Data in this exercise:
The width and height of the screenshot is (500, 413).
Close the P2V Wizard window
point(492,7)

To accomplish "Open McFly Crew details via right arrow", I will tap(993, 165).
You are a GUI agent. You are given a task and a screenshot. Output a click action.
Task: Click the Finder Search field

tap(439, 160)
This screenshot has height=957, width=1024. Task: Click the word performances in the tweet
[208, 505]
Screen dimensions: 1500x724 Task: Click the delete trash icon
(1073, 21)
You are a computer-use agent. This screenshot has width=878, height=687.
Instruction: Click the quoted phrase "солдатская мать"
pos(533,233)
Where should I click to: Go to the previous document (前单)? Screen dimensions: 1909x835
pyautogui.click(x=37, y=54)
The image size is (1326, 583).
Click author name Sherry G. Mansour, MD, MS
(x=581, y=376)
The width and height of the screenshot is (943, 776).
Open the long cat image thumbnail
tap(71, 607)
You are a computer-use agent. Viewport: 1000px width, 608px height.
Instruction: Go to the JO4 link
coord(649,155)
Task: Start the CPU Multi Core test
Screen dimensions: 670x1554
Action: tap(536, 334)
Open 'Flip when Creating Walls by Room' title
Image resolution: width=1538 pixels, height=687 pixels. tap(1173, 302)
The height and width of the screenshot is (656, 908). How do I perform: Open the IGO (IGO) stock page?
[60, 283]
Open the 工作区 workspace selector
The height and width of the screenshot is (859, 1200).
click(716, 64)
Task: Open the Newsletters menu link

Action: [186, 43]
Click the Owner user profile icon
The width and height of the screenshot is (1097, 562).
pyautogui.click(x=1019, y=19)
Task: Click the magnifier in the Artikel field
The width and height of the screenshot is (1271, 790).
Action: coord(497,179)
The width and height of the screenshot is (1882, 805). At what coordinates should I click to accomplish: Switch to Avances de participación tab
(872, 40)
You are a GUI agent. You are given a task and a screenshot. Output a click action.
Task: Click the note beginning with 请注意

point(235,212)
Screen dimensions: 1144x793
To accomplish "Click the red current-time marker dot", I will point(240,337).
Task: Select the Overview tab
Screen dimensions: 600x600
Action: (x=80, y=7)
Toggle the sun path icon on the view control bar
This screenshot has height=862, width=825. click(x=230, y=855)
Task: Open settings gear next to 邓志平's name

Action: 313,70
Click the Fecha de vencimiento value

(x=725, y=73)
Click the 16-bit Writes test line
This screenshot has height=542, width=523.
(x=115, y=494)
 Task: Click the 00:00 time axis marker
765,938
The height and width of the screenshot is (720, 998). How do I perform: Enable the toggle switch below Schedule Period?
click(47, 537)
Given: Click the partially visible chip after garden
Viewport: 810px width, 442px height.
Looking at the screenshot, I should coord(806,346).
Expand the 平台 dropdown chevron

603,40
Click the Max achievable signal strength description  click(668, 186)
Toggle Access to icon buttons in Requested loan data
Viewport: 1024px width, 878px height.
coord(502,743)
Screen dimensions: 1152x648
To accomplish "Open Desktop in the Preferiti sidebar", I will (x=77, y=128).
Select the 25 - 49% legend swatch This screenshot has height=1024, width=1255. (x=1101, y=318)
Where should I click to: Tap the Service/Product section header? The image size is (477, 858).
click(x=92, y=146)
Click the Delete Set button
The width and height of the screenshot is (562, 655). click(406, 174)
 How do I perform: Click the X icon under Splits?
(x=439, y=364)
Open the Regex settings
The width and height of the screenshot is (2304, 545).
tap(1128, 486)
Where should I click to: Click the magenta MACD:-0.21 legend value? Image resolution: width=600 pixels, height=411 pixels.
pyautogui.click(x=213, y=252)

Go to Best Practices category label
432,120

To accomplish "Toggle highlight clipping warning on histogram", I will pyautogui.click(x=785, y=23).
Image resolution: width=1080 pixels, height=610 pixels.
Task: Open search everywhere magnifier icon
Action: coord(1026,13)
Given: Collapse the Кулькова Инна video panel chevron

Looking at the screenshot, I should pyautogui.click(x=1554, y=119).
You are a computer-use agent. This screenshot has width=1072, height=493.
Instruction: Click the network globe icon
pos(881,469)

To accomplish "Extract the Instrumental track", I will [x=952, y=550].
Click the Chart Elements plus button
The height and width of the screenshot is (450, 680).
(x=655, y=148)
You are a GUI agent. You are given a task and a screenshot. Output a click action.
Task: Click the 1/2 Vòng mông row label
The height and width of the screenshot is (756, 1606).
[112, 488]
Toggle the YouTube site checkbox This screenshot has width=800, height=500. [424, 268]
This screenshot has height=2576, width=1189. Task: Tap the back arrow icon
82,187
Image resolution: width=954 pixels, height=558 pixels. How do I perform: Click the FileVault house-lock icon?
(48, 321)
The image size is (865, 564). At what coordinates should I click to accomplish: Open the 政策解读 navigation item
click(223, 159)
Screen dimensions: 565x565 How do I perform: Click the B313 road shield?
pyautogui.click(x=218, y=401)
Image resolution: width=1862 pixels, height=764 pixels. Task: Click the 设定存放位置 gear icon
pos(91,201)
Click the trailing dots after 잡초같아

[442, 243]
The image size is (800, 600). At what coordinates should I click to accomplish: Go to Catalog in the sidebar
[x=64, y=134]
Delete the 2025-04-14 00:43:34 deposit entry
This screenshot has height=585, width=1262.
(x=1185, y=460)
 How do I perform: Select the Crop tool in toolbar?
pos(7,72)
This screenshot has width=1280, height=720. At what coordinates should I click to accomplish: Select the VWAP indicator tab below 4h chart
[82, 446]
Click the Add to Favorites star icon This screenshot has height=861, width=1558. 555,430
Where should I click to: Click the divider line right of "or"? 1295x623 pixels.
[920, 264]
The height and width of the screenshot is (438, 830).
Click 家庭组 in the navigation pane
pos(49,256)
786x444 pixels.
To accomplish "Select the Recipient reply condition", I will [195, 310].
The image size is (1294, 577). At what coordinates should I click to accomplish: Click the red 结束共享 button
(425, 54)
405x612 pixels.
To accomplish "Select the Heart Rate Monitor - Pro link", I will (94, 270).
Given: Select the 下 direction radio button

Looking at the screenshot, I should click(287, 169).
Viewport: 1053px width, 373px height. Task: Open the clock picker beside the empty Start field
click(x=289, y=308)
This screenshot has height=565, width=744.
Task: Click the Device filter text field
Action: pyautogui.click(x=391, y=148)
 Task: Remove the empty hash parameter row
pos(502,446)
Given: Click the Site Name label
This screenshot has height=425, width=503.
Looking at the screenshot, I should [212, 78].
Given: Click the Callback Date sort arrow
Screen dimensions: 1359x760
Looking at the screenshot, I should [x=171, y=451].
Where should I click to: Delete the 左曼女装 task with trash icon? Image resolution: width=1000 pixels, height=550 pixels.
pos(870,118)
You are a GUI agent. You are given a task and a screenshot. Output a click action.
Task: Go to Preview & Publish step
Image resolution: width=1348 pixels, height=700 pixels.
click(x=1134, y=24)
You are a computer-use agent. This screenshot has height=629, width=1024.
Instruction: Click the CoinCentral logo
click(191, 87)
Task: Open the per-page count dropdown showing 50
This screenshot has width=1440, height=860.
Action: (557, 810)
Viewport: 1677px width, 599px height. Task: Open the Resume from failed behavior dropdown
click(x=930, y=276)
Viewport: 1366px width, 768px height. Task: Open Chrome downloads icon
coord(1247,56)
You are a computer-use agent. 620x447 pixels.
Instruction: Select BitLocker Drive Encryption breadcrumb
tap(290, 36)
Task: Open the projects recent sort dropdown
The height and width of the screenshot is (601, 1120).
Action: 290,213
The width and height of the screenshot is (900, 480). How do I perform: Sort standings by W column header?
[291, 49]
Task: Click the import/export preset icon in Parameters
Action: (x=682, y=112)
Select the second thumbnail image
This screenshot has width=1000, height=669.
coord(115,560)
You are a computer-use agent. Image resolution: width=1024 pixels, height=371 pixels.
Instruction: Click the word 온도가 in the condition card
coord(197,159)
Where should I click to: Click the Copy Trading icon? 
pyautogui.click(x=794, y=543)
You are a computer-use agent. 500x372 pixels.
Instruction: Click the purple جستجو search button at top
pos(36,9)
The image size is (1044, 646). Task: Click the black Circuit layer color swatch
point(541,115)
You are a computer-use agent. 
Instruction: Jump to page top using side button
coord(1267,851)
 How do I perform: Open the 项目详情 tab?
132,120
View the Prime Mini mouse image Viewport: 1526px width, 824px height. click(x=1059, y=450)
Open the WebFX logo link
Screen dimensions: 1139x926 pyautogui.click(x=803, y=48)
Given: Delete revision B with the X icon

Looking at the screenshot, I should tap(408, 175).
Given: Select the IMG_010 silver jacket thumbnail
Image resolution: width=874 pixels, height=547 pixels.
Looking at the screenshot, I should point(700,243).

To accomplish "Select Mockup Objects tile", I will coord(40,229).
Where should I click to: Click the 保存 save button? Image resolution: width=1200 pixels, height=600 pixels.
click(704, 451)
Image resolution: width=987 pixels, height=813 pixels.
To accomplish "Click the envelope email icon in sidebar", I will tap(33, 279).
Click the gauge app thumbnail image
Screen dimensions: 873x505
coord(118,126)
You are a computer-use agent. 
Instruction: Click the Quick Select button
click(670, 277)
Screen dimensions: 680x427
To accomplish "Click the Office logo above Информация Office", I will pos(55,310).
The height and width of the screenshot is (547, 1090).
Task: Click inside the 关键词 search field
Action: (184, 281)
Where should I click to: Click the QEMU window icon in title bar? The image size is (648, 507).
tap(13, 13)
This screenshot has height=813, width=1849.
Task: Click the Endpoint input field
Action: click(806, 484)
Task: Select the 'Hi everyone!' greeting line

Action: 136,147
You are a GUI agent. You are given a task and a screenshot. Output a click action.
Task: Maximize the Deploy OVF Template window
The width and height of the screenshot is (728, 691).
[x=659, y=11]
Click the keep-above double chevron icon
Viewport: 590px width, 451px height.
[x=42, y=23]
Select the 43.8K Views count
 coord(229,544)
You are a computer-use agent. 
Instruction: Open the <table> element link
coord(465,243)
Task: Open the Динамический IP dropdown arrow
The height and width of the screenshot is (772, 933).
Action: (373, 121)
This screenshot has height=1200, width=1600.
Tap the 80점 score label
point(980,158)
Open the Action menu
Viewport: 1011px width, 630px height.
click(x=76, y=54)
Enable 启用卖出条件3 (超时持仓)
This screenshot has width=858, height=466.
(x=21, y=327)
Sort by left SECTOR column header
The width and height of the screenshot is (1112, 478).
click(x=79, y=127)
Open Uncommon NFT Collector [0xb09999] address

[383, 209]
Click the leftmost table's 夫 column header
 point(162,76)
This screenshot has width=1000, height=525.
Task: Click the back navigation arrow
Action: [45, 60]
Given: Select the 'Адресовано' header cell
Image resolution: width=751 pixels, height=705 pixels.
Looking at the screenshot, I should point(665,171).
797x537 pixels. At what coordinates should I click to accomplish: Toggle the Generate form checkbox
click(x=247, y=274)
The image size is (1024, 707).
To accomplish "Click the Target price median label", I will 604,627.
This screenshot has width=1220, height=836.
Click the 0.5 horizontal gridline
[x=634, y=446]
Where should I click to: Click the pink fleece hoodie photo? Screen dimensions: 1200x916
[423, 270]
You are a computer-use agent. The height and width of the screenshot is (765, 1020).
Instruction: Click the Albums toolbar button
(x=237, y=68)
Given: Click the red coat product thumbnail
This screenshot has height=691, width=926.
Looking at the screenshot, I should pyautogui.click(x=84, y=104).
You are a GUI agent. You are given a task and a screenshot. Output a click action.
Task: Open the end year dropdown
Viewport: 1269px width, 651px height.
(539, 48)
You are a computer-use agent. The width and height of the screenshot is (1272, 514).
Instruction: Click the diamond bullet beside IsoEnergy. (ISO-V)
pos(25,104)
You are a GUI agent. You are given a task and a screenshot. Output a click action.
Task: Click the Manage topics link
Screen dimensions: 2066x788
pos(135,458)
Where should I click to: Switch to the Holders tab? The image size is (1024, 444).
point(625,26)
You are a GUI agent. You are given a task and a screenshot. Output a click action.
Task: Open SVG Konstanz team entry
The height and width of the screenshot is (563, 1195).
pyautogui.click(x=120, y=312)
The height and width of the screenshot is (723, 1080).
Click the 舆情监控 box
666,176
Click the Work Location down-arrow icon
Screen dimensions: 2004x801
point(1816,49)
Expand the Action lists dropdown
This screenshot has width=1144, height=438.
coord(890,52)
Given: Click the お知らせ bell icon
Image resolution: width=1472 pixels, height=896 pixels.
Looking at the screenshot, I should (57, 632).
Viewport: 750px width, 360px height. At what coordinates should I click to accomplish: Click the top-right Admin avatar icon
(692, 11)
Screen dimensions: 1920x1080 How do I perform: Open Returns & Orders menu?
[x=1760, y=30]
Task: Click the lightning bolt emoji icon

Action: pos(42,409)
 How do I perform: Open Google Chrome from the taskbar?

About this exercise: Within the material above, transcribe exactly the lines that run from the line holding "has height=629, width=1024." through the line holding "You are a computer-use agent. 620x447 pixels.".

Response to the exercise:
You are a computer-use agent. This screenshot has height=629, width=1024.
Instruction: Click the CoinCentral logo
click(191, 87)
Task: Open the per-page count dropdown showing 50
This screenshot has width=1440, height=860.
Action: (557, 810)
Viewport: 1677px width, 599px height. Task: Open the Resume from failed behavior dropdown
click(x=930, y=276)
Viewport: 1366px width, 768px height. Task: Open Chrome downloads icon
coord(1247,56)
You are a computer-use agent. 620x447 pixels.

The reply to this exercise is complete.